Cabinet ministers, mysteriously, are setting fire to their own credibility and authority in defending Cummings. There are millions of people across the country who have made considerable sacrifices, borne significant hardship, during this lockdown. They have done so for the greater good, recognising that they must do their little bit as part of a much greater endeavour. Weddings have been postponed; funerals have been left unattended; families have been separated. Little of this experience has been easy and much of it has been hard.

It is baffling that the government appears unable to see the damage this story will do to its already rocky reputation. Cummings’s judgement is one thing – and in the grander scheme of things, neither here nor there – but the longer this story rumbles on so the surer it is that attention will switch to the man who hired him. The point of a human shield is that you must be prepared to lose them if that proves necessary and this is something even Boris Johnson must be capable of grasping. It is his judgement that is now the issue.

The suspicion remains that somewhere, deep in their hearts, the cabinet’s collective reaction to this scandal – for such it is – is predicated on a still darker appreciation of an unwelcome political reality. Namely that the Prime Minister, whatever his other talents, is not actually up to the job of running the country in a moment such as this. I suspect they know this too and this leads them to a situation in which they decline to concede anything for fear that a single concession might topple the entire rickety edifice.

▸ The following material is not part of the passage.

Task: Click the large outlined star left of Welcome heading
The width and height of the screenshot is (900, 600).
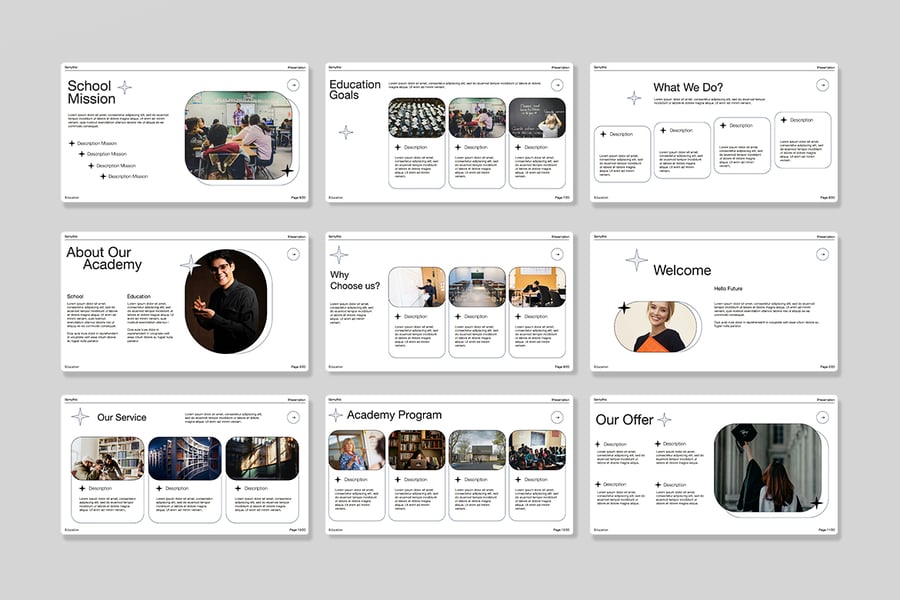Action: 636,261
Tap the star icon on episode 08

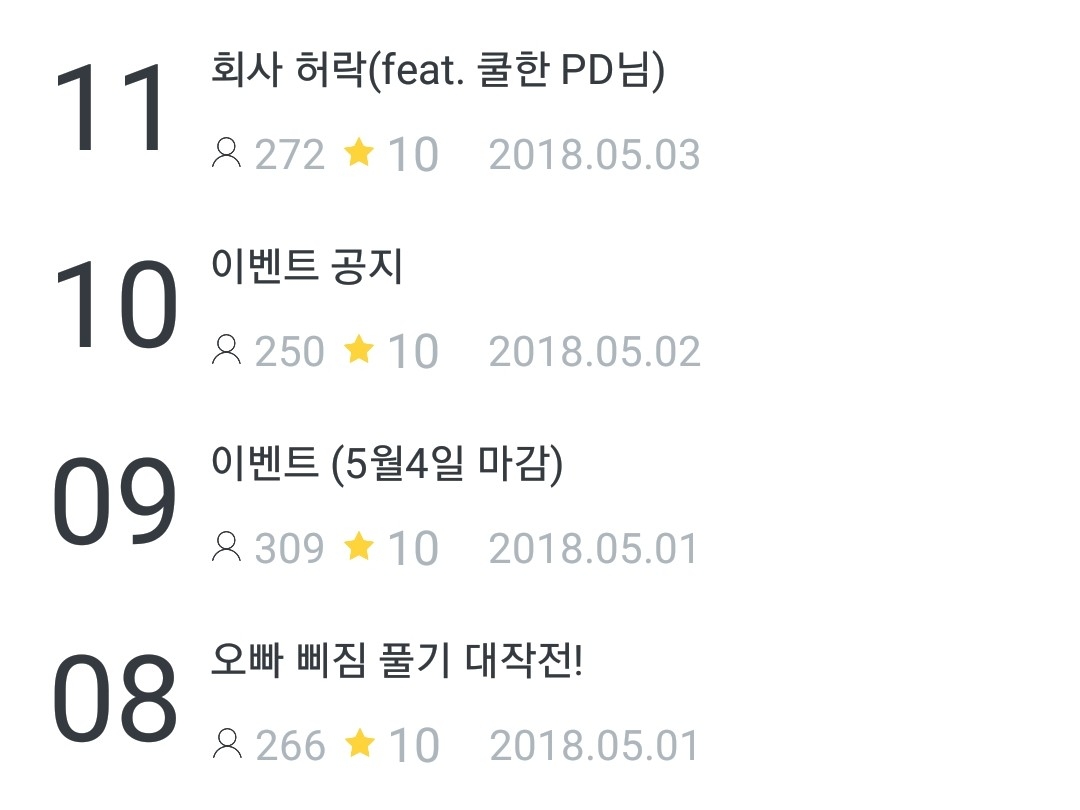pos(358,744)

Perhaps I am mistaken about that but I can see no other logical explanation for the manner in which the government has reacted to this story. There is an old rule in crisis management stating that you should always do quickly what you will be forced to do eventually anyway. That means sacking Cummings now and it is astonishing that this appears beyond Downing Street.

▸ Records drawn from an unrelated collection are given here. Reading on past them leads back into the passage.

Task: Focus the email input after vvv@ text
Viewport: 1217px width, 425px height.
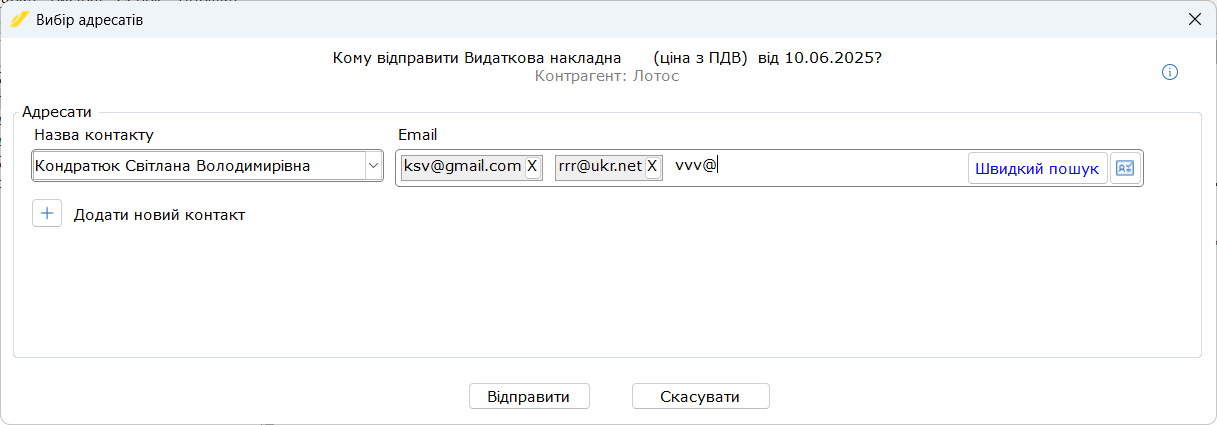Action: 840,166
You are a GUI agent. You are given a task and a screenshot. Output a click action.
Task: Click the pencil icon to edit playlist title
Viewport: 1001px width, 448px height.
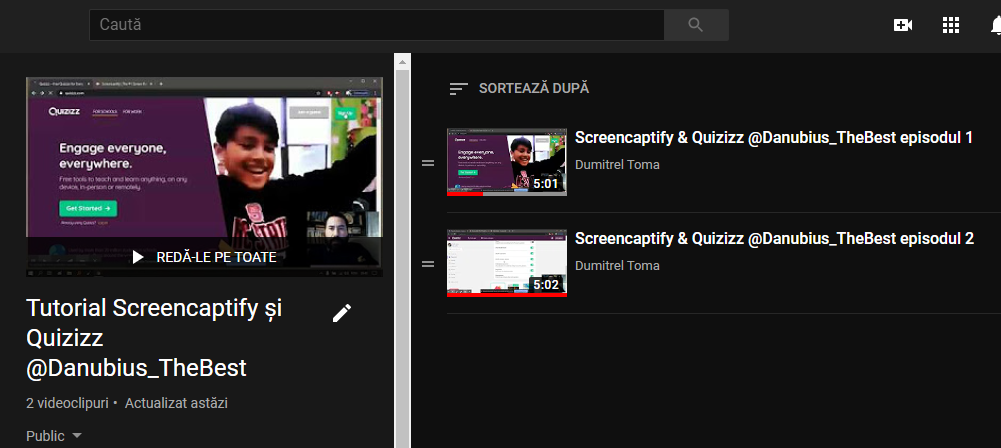click(x=342, y=313)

You cannot – and again, this is elementary – run this crisis on a ‘do as I say, not as I do’ basis. And yet that is what the country is now expected to swallow. It is madness and a blunder of career-defining, perhaps even career-ruining, proportions.

A joke, then, albeit not an especially amusing one. Surely someone in Downing Street can appreciate this? This is a shipwreck and all the smart people who say this will blow over or fail to ‘cut through’ with the public are, I think, sorely mistaken. This is not a difficult story to understand, which is why it is so very powerful.

Again, and above all, this is a moral matter not a legal one and, by virtue of that, a much bigger and more profound affair. The Prime Minister has a simple choice: cut Dominic Cummings loose or be dragged down with him. This ought to be a pretty easy decision.